In order to understand the multifaced and variegated (and often ‘hidden’) forms of populism, we have selected a series of essays that do not necessarily focus on the ‘usual’ clear permutations of this phenomenon, such are as Berlusconism or the M5S, the leader of the neofascist FdI Giorgia Meloni, or her counterpart in the Lega, Matteo Salvini. On the contrary, we have adopted a different ‘gaze’ in our examination of populism because we think it is essential to look at it from various historical and critical perspectives and to consider not only the political conditions that have surrounded the rise of populism in various forms in Italy and abroad over the decades, but also whether Italy's relationship with populism is in some way unique.
Categorisations would surely distract us from the complexity of the phenomenon in Italian history; we have therefore resisted the temptation to define ‘populism’, and especially to introduce a hypothetical category of Italian populism, or to compare the theoretical and ideological components of what populism is (an approach that parallels the conceptual boundaries between neofascism and fascism discussed in Mammone Reference Mammone2015).

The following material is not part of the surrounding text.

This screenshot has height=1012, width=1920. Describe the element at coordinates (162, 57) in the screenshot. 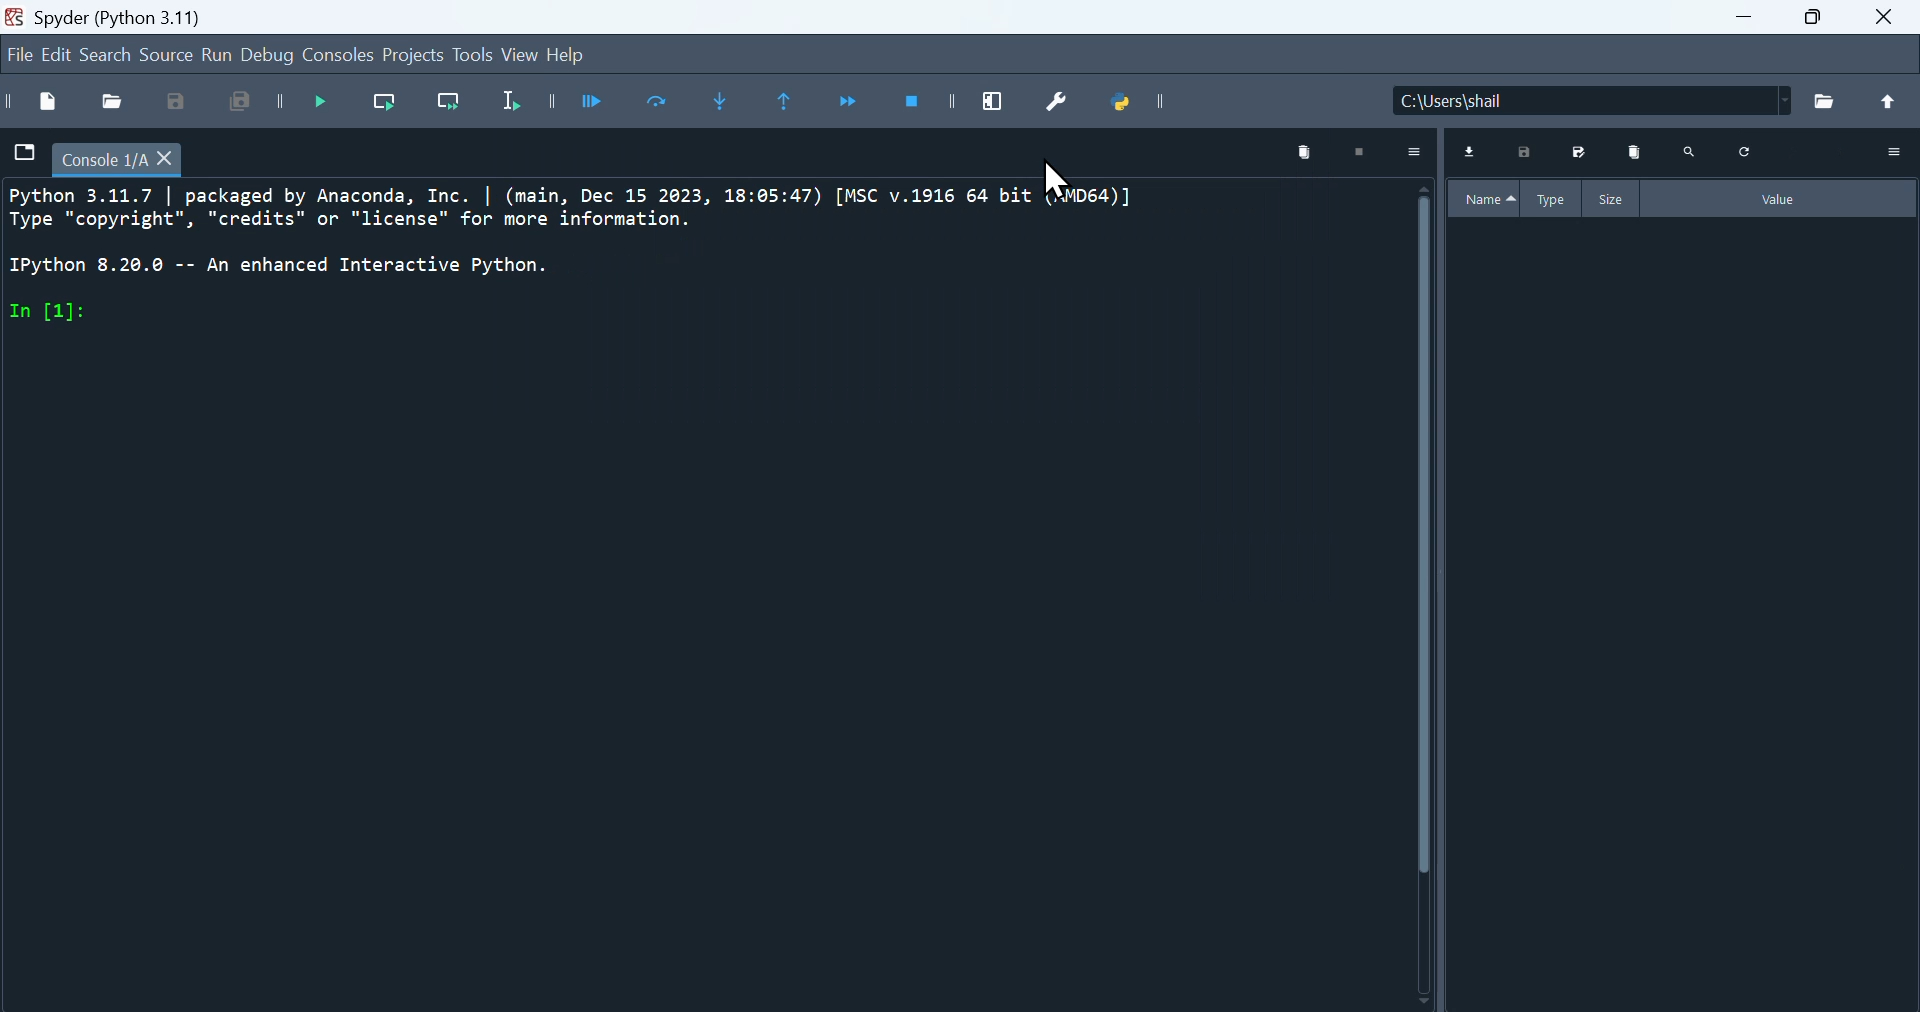

I see `source` at that location.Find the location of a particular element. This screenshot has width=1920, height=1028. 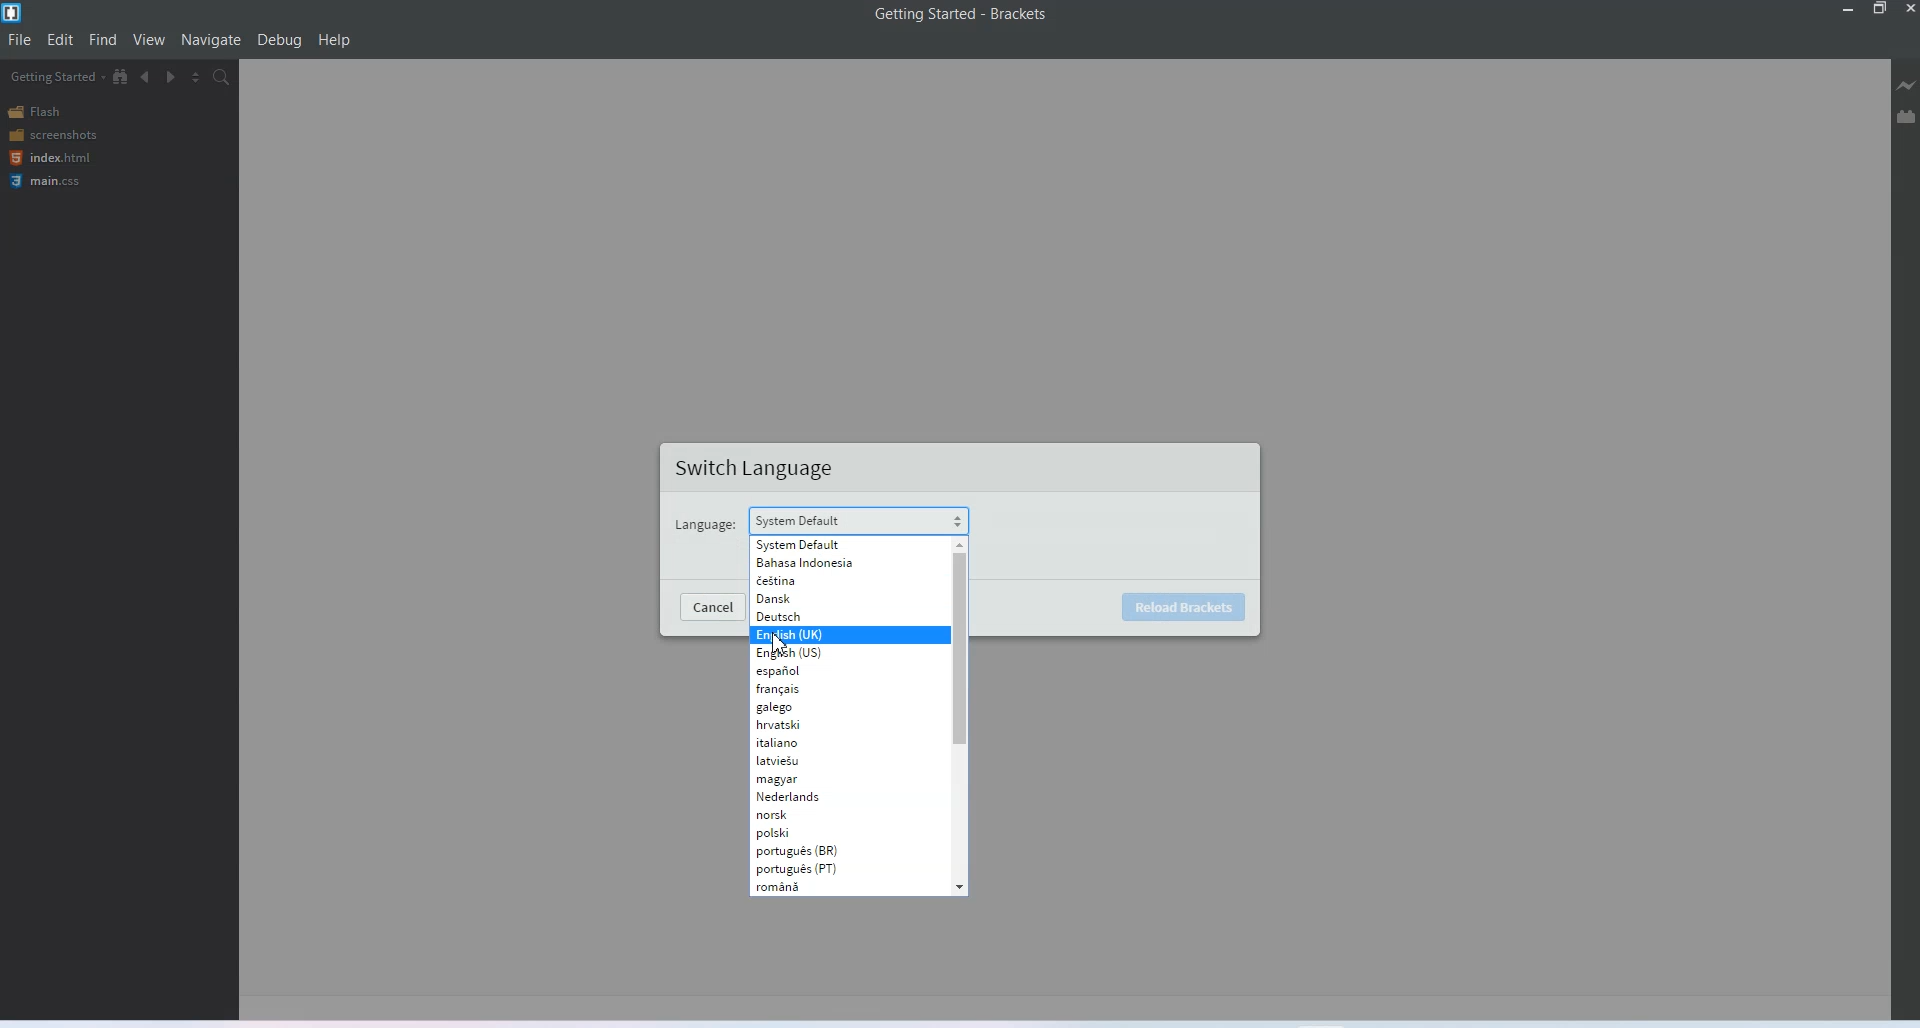

Portugues pt is located at coordinates (807, 868).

In conclusion, we would like to thank the colleagues who made both the conference and this special issue possible: the other members of the conference organising committee, Carl Levy (Goldsmiths, University of London), George Newth (University of Bath), Marta Musso (King's College London) and Franco Zappettini (University of Liverpool); Philip Cooke, chair of ASMI; the other editor of Modern Italy, Francesca Billiani; and the Istituto Italiano di Cultura for its support and hospitality, especially Nicola Locatelli. We hope to continue the interdisciplinary journey embarked upon in this special issue with further workshops and publications, in particular placing Italy's experience in a comparative and transnational context, focusing on the effect populist discourse can have on national, regional and European identity.